Suluk Malang Sumirang adalah salah satu yang terpenting. Gaya bahasa pada
masa-masa awal masih mirip dengan Bahasa Jawa Tengahan. Setelah tahun-1650
Masehi, bahasa Jawa gaya surakarta menjadi semakin dominan. Kitab-kitab kuno
yang bernafaskan agama Hindu-Budha mulai dipelajari lagi dan digubah dalam
bahasa Jawa Baru. Sebuah jenis karya yang khusus adalah karya sastra yang
disebut babad. Karya ini menceritakan sejarah. Jenis ini juga didapati pada
Sastra Jawa-Bali.
Sejarah Penyebaran Bahasa Jawa
Masyrakat pengguna Bahasa Jawa juga tersebar di berbagai
wilayah Negara Kesatuan Republik Indonesia. Kawasan-kawasan luar Jawa (61%),
bengkulu (25%), Sumatra Utara (antara 15%-25%). Khusus masyarakat Jawa di
Sumatra Utara ini, mereka keturunan para kuli kontrak yang dipekerjakan di
berbagai wilayah perkebunan tembakau, khususnya di wilayah Deli sehingga kerap
disebut sebagai Jawa Deli atau Pujakesuma (Putra Jawa Kelahiran Sumatera).

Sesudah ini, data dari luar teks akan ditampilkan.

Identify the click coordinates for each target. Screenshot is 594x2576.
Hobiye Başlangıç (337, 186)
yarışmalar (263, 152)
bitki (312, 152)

Sedangkan masyrakat Jawa di daerah lain disebarkan melalui program transmigrasi
yang diselenggarakan semenjak jaman penjajahan Belanda. Selain di kawasan
Nusantara ataupun Malaysia. Masyarakat Jawa juga ditemukan dalam jumlah besar
di Suriname, yang mencapai 15% dari penduduk secara keseluruhan, kemudian di
Kaledonia Baru bahkan sampai kawasan Aruba dan Curacao serta Belanda. Sebagian
kecil bahkan menyebar ke wilayah Guyana Perancis dan Venezuela.
Bahasa Jawa Suriname
Bahasa Jawa di Suriname merupakan ragam atau dialek bahasa Jawa
yang dituturkan di Suriname dan oleh komunitas Jawa Suriname
di Belanda.
Jumlah penuturnya kurang lebih ada 65.000 jiwa di Suriname dan 30.000 jiwa di
Belanda. Orang Jawa Suriname merupakan keturunan kuli kontrak yang
didatangkan dari tanah Jawa dan sekitarnya.
Latar belakang orang Jawa di Suriname
Tak semua penduduk Hindia-Belanda yang dibawa ke Suriname
itu etnis Jawa.
Selain orang Jawa juga terdapat suku Sunda,
Madura,
dll. Namun karena mayoritas kuli kontrak itu adalah etnis Jawa, suku-suku
selain Jawa berasimilasi sebagai orang Jawa. Dilihat dari asalnya, kurang lebih
70% orang Jawa berasal dari Jawa Tengah, 20% dari Jawa Timur
dan 10% dari Jawa Barat. Kurang lebih 90% termasuk etnis
Jawa; 5% Sunda; 2,5% Madura dan 2,5% suku lain, termasuk juga orang-orang dari Batavia
(kini Jakarta).
Di antara suku Jawa tersebut, mayoritas berasal dari Karesidenan
Kedu (Kabupaten Magelang dan sekitarnya). Itulah
sebabnya, bahasa Jawa yang dituturkan di Suriname mirip
dengan bahasa Jawa Kedu. Bahasa selain Jawa seperti Sunda,
Madura sudah tak dituturkan lagi, dan tak
memberi pengaruh apapun terhadap bahasa Jawa yang dituturkan di Suriname.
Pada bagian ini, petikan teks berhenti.